Little Annie Douglass,  who died at the age of ten while her father was in England, was also interred in the Porter mausoleum. When she died at her home only a few blocks from the cemetery, the Douglasses had not yet purchased their own burial plot, so she was placed here in the Porters'. As far as the research staff at Mount Hope knows, she was never moved, although the Douglass family monument includes her name and dates.

But, I did not begin this post in order to indulge my ghoulish tendencies. I intended to write about the dry well of my research and what that means. Since this is only a blog, and blog posts by nature should be short, I shall save that for another post. Suffice to say for the moment is that many historians and Douglass biographers have cited the Porter Family Papers, and a single digit number of letters in particular, as containing a wealth of information about their involvement in aiding fugitive slaves. I'm not saying that the Porters did not aid fugitives. That is clearly there in the evidence.
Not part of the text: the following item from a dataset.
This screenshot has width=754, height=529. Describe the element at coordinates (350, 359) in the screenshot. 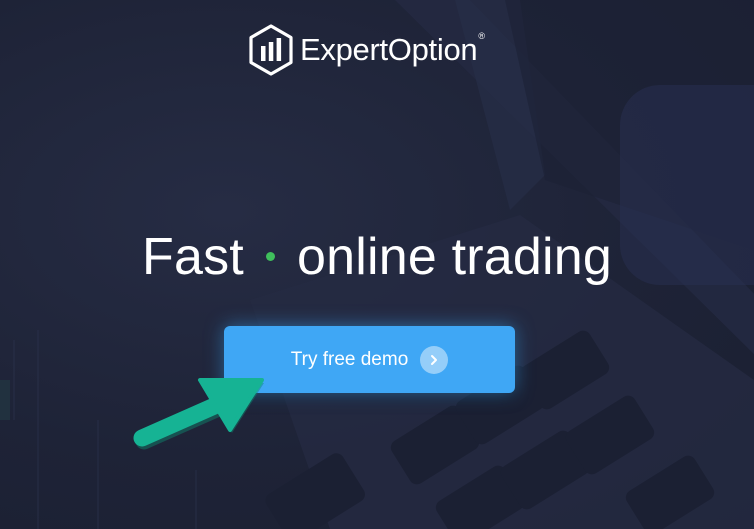

I see `try-free-demo-label: Try free demo` at that location.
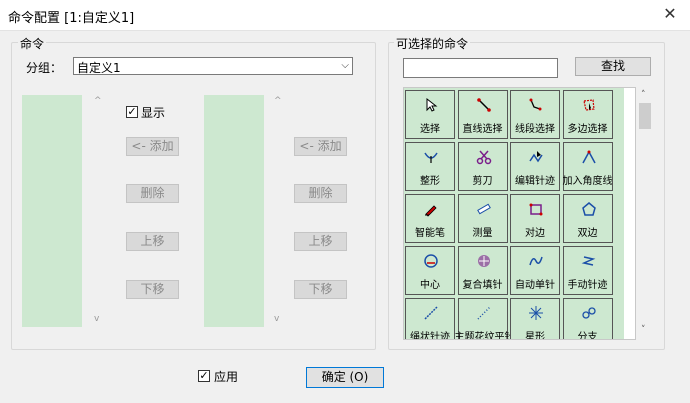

I am saying that the generalizations extrapolated from that single digit number of letters do not necessarily reflect the actual evidence in those letters, or at least represent only a cursory reading of those letters.

I think those questionable -- not wrong, just questionable -- generalizations have something to do with the way that people attempt to make "common knowledge" and evidence fit together, or to use scraps of evidence to support that "common knowledge" without questioning the creation of that "common knowledge." I'm referring specifically to such things as aid to fugitives or the Underground Railroad myths, but it can extend to a whole host of information about social history, women's history, Native American history, and African American history. In fact,  I've discovered that the most important question I ask myself is, "how do we know what we think we know?" In research, that may be the only real question, or the one that guides all others.